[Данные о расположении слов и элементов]
►

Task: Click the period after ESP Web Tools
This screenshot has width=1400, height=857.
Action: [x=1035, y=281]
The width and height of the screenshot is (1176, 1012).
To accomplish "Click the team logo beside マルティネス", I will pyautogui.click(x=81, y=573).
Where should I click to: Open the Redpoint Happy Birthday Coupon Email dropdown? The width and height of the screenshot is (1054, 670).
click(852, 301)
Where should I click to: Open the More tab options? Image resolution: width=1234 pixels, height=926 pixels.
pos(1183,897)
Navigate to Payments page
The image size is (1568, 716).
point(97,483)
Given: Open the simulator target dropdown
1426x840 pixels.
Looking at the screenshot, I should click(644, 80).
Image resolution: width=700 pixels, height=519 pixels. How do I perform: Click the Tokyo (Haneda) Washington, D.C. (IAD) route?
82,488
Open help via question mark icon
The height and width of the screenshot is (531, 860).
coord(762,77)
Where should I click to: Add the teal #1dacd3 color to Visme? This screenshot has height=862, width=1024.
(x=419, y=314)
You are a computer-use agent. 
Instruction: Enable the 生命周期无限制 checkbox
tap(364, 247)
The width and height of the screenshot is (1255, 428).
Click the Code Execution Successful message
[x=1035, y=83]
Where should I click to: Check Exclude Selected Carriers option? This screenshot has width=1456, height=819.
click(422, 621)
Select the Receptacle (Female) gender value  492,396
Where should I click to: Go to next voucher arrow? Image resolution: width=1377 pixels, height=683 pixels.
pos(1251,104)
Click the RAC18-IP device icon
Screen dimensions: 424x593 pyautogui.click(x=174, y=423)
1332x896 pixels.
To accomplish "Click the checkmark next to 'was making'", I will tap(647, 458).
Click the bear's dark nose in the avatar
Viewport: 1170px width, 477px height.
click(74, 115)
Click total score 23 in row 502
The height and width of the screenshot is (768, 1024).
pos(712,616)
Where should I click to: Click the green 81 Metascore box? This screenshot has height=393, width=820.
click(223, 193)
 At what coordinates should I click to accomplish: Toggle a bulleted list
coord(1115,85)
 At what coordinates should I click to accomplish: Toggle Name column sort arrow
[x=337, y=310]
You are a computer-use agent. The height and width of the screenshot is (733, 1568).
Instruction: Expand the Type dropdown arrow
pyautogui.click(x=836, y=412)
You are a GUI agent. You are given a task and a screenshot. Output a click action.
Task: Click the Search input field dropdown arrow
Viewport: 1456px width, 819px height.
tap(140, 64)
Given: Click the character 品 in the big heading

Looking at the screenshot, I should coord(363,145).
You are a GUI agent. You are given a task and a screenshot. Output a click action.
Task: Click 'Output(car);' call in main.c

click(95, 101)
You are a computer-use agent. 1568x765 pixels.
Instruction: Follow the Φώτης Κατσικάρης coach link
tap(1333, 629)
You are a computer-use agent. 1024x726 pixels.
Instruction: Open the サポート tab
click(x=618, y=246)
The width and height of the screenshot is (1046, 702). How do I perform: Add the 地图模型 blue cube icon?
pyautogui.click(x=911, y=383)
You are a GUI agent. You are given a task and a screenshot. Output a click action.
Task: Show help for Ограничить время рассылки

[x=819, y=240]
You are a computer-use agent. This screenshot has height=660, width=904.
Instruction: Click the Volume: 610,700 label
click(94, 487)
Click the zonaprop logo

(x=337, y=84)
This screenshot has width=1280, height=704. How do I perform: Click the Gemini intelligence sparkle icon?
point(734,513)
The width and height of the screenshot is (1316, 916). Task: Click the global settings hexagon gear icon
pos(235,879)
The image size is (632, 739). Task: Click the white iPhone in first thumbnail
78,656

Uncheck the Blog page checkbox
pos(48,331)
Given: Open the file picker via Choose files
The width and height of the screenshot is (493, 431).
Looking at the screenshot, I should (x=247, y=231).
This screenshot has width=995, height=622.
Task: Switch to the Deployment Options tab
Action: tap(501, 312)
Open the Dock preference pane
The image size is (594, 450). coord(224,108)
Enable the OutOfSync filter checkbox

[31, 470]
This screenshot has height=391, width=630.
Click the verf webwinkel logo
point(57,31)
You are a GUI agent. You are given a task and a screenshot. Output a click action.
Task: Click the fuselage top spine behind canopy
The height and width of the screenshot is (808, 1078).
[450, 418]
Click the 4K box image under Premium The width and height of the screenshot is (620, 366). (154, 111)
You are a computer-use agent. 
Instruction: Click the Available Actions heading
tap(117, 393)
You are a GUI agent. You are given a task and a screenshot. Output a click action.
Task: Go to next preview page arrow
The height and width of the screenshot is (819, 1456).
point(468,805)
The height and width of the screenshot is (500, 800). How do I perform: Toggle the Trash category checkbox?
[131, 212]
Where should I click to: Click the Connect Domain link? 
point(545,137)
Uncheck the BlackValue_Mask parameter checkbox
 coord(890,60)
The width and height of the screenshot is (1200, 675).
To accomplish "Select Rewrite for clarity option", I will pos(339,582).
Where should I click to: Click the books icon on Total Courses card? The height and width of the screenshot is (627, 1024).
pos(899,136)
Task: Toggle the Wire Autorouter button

◄

Задание:
Сдвиньте ответы на 79: перепишите все строки материала, начиная со строки, где есть "Where should I click to: Click the books", и заканчивая концом материала, прибавив 79 к каждому числу координат в ответах. Остальной текст этих строк оставьте без изменений.

Ответ:
Where should I click to: Click the books icon on Total Courses card? The height and width of the screenshot is (627, 1024).
pos(978,215)
Task: Toggle the Wire Autorouter button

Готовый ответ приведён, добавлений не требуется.